━━━ Information provided ━━━

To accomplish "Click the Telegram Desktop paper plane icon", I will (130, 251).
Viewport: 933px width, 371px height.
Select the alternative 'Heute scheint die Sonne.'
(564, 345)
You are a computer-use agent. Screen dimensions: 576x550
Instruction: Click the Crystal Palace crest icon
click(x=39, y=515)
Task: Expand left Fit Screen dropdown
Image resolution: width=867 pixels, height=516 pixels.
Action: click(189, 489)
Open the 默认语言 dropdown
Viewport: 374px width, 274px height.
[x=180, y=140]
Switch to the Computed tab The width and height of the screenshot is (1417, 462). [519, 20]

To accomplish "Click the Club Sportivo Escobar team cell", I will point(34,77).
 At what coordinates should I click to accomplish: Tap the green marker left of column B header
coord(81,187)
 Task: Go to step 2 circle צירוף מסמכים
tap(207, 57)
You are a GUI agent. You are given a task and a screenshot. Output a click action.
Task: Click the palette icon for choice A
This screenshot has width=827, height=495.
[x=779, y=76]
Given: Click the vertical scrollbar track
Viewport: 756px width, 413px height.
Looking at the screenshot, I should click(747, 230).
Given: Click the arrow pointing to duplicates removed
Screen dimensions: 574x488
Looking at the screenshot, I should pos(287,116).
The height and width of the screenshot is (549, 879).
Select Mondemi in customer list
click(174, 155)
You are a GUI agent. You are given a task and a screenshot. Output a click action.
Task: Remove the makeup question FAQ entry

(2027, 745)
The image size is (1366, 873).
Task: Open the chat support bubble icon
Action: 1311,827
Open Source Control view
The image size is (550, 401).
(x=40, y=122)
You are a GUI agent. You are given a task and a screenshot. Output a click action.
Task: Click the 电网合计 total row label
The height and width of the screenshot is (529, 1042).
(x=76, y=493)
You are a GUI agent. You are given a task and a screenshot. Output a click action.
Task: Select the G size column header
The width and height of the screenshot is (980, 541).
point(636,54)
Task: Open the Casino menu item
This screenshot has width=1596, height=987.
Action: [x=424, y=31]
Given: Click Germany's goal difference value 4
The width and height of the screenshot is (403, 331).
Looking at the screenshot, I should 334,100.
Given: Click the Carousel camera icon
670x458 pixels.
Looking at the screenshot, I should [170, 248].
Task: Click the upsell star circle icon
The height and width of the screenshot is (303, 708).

━━━

**Instructions to follow:** Duplicate the items from the line with "Given: Click the Carousel camera icon" up to and including the last line of the items.

**Exercise result:**
Given: Click the Carousel camera icon
670x458 pixels.
Looking at the screenshot, I should [170, 248].
Task: Click the upsell star circle icon
The height and width of the screenshot is (303, 708).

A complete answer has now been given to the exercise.